Add helper function to unify how we subsample data
isaac-chung opened this issue · comments
Piggy-backing off @imenelydiaker 's comment:
When the dataset split is beyond 2048, subsampling is often used in this manner without stratification by label:
self.dataset["test"] = (
self.dataset["test"].shuffle(seed=self.seed).select(range(N_SAMPLES))
)
I've primarily seen this in classification datasets, but I imagine this would apply to other tasks as well.
A helper function can be introduced to help ease the contribution efforts when dealing with larger datasets, and to help unify how we subsample data. Example usage:
self.dataset['test'] = stratified_subsampling(self.dataset['test'], N_SAMPLES)
Totally agree, we can use train_test_split
from datasets
? Or we can create a the core of the function. There may exist better options here.
I'd add a variable to choose on what column to stratify (I assume the method is defined in AbsTask
):
self.stratified_subsampling(self.dataset, label, n_samples)
Should the method be defined in AbsTask
?
Yes that's a good spot. I noticed that .select
is being used in more than 1 task. I can open a PR for this.
I think for now we can point new contributions to this when needed. As for the previous usage of .shuffle
or .select
, it may require running of results, and there are a lot to go through.
How should we handle that?
We should totally point new contributors towards this yes!

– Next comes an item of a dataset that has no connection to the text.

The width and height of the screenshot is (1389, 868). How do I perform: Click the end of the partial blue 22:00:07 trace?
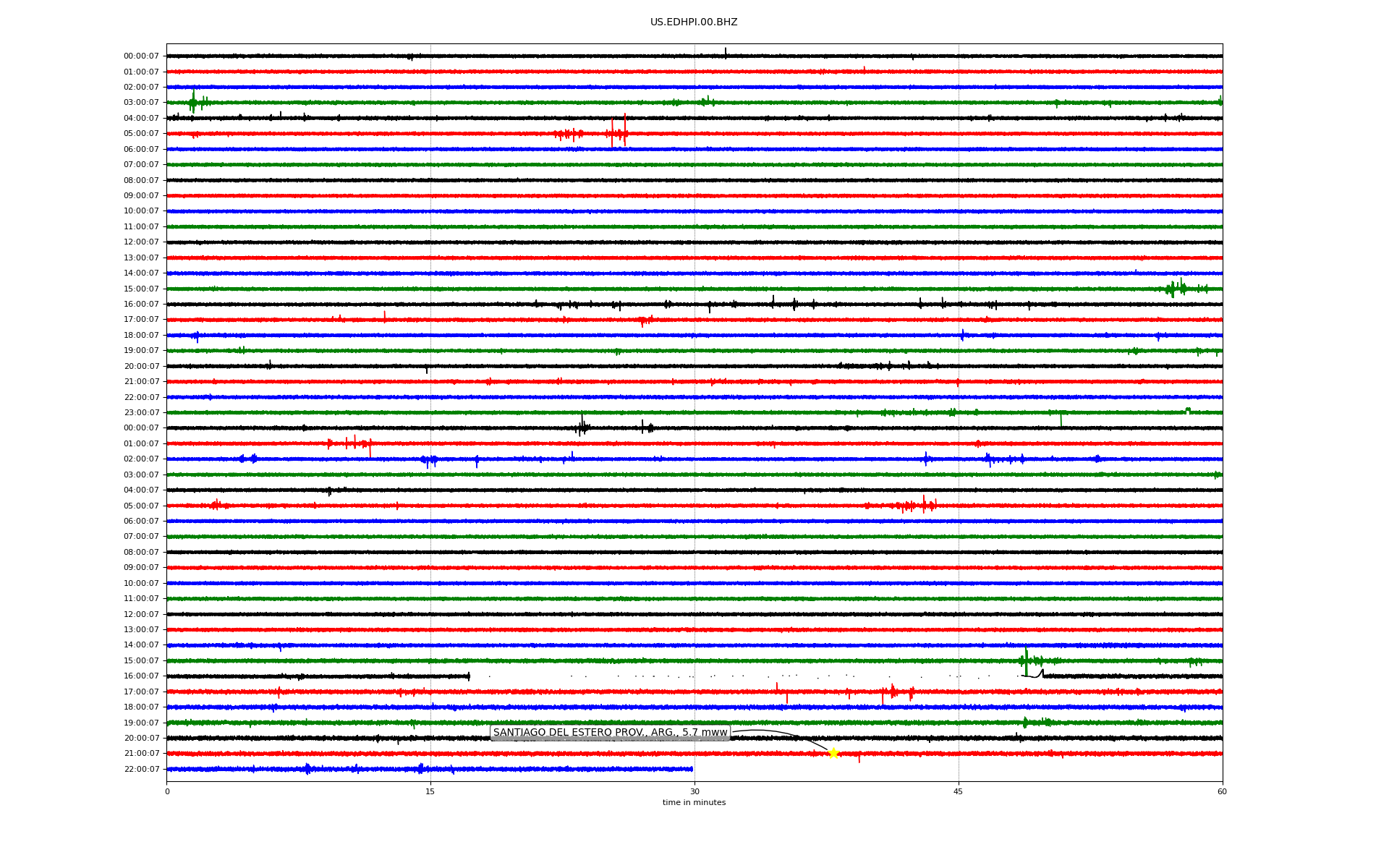pyautogui.click(x=692, y=769)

Although I think it's posible to replace old subsampling functions, there are not a lot of them for the moment. We also should be able to run evals again on multilingual-e5-small
and paraphrase-multilingual-MiniLM-L12-v2
.
If you want we can split the work, you can open a PR with the new subsampling function proposition, and I'll update tasks using the old version and run evaluations again, wdyt?
Ya let's do that 💪
Wonderful suggestion @isaac-chung and @imenelydiaker!